A resistência progressista anti-arcabouço é pelo Estado Social, não o Estado Rentista.
O neoliberalismo, que entrou para valer na concepção política dominada pelo rentismo, em que a prioridade é eliminar custos do Estado em nome da eficiência, que resulta acumulação crescente de injustiça social, provoca tensões políticas crescentes capazes de romper a estabilidade institucional.
O governo Lula está diante desse problema, agora.
Nesse sentido, está entrando em estresse, o arcabouço fiscal que o mercado financeiro tenta impor-lhe, forçando cortes de gastos que sustentam os mais pobres, para continuar transferindo rendas aos mais ricos, em proporções incontroláveis, que levam ao rompimento da estabilidade política.
Lula se recusa a enterrar sua própria marca: apóstolo de que gasto social é investimento e é com ele que matará a fome dos mais pobres e criar vantagens comparativas para os mais ricos, mediante consumo interno como ativo decisivo do desenvolvimentismo lulista.
HADDAD E TEBET NA CORDA BAMBA
Se insistirem em vocalizar os argumentos da Faria Lima, dentro do governo, correm o perigo de se enfraquecerem, politicamente, quanto mais irá se aproximando o tempo das eleições presidencial, parlamentar e federativas, em 2026.
A experiência das eleições municipais deixou claro que o arrocho fiscal acelera tal estresse político.

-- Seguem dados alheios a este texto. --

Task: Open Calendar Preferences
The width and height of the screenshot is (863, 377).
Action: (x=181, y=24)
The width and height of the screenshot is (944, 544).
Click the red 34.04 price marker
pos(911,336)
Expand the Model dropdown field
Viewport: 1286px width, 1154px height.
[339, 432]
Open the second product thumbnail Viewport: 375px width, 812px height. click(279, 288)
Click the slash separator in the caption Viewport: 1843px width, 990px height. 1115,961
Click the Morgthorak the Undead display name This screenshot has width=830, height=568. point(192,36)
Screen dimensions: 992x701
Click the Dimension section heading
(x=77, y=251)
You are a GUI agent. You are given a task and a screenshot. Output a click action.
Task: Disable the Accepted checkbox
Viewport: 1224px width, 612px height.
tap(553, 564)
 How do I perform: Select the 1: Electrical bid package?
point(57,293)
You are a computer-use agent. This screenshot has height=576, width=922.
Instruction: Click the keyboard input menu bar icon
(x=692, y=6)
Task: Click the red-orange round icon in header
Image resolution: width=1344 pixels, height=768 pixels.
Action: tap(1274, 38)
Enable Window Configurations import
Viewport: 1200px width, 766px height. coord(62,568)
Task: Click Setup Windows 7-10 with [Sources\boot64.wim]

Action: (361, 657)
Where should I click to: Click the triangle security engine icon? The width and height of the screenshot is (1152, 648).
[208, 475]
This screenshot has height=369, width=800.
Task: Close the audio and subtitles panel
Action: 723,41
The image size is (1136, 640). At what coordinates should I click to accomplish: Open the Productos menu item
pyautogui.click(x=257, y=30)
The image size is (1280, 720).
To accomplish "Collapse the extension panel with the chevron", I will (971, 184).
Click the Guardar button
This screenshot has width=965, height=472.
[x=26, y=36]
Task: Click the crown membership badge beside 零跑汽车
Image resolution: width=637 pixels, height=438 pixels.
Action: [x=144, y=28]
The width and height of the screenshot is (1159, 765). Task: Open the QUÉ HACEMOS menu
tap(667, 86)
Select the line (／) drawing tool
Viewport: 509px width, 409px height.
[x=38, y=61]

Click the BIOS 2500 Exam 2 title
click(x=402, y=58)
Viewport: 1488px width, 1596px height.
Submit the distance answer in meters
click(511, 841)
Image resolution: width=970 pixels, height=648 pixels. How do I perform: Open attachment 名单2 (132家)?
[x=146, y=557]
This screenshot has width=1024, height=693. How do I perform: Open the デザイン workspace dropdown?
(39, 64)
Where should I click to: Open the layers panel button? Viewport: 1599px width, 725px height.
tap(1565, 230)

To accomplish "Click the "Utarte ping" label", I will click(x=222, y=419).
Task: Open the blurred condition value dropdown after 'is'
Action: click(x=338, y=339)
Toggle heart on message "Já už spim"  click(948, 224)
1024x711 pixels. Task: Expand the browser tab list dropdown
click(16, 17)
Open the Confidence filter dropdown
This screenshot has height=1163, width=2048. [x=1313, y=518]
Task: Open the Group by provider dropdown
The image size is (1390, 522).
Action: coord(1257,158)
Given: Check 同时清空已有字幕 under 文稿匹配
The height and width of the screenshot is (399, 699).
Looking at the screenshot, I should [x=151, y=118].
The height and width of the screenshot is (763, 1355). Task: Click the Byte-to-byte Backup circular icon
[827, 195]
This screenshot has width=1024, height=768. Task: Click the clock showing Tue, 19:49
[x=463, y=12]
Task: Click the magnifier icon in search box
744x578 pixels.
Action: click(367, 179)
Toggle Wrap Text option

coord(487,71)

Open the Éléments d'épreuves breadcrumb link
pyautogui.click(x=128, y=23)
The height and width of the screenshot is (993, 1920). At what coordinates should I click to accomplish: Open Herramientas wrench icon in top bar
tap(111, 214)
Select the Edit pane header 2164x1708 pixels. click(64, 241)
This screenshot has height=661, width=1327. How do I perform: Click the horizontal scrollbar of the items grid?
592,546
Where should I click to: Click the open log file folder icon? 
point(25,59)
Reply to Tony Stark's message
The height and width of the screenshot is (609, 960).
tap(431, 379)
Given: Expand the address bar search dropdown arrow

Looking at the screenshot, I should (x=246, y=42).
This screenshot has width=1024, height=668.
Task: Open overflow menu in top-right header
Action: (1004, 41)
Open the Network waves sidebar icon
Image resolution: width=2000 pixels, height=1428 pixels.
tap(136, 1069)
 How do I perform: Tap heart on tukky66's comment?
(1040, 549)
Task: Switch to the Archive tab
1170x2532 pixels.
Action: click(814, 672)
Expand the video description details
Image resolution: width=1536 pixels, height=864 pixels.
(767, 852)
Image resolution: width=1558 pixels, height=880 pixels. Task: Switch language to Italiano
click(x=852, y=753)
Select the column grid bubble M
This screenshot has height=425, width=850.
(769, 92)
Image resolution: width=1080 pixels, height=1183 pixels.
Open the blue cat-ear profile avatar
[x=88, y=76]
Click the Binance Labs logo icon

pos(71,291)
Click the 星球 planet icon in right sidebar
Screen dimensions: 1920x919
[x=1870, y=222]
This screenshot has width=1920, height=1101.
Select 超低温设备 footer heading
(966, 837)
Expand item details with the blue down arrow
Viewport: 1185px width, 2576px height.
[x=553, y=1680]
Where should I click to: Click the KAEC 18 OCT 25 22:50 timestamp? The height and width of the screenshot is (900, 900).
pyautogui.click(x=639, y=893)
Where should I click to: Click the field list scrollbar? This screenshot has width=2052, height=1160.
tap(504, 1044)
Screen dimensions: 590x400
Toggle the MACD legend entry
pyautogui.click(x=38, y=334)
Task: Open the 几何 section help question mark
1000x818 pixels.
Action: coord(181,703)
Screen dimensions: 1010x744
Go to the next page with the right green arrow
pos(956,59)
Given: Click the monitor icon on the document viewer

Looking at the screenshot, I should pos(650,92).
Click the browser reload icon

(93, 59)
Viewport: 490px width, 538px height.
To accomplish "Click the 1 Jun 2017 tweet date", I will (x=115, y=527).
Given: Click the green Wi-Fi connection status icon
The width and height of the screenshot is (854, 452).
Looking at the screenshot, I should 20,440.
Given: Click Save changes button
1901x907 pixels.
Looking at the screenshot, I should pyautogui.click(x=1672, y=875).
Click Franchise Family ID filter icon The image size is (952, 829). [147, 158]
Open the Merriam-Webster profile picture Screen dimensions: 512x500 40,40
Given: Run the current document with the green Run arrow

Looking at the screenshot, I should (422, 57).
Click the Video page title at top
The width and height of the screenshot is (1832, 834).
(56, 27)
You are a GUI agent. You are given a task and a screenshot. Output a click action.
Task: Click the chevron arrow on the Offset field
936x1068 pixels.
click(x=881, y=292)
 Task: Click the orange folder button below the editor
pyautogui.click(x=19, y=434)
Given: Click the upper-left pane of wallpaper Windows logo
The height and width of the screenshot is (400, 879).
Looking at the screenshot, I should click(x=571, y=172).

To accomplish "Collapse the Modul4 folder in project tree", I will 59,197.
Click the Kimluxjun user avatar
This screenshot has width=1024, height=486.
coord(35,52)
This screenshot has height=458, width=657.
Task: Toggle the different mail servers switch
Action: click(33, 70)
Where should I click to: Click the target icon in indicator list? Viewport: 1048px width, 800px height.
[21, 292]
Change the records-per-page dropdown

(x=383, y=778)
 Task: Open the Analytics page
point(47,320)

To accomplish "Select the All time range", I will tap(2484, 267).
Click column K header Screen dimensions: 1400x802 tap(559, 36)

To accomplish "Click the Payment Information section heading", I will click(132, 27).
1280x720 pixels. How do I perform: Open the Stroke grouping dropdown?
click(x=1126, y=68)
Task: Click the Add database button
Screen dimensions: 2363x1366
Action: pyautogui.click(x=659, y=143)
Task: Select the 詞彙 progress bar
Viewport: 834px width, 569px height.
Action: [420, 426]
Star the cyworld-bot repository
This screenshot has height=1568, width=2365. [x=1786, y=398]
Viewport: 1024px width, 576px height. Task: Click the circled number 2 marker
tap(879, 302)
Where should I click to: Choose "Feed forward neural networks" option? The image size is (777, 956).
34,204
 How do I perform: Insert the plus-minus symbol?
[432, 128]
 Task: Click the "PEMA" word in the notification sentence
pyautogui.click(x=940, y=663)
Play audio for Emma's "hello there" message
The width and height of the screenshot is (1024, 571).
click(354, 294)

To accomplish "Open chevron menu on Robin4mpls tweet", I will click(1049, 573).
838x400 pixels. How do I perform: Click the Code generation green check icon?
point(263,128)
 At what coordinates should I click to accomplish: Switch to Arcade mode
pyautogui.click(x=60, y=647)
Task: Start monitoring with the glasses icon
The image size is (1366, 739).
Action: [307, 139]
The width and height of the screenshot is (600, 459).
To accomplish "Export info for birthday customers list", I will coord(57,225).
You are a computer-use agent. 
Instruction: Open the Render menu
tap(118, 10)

O governo se submeteu, de forma demasiada, à política monetária estabelecida pelo Banco Central Independente, sob pressão do mercado e apoiada pela direita e ultradireita política no legislativo.
Esse movimento revelou a emergência do semipresidencialismo ou semiparlamentarismo inconstitucional contra o qual o governo não tem força parlamentar para lutar, submetendo, assim, ao novo status quo antidemocrático.
O resultado de tal submissão, restrito ao plano institucional, levou à derrota eleitoral municipal.
MOBILIZAÇÃO SOCIAL COMO ANTÍDOTO
Como reverter a submissão ao Congresso e dar a volta por cima?
O conceito de democracia é o governo do povo pelo povo exercido sobre seus representantes>
Contudo, se os representantes votam e agem contra o povo, aliado às forças antipopulares, como as capitaneadas pela Faria Lima, com apoio do semipresidencialismo inconstitucional, restaria ou não ao Executivo, eleito diretamente pelo povo, convocar o poder originário, as forças populares organizadas para defendê-lo?
É a organização popular o quarto poder sobre o qual Lula se ergueu para virar presidente.
Seria essa a interpretação que se pode alcançar da fala do presidente de que já venceu o mercado e poder novamente vencê-lo em favor dos interesses da maioria ameaçada pelo arcabouço fiscal neoliberal?
O parlamento, sob semipresidencialismo inconstitucional, descolou-se do presidencialismo constitucional, por meio das chamadas emendas parlamentares – que liga o parlamentar à estrutura de poder municipal e regional ao largo da vontade do poder do executivo fragilizado – e inviabiliza governabilidade desenvolvimentista com a qual o presidente se comprometeu em campanha eleitoral.
O Congresso neoliberal joga contra a população assumindo papel semipresidencialismo.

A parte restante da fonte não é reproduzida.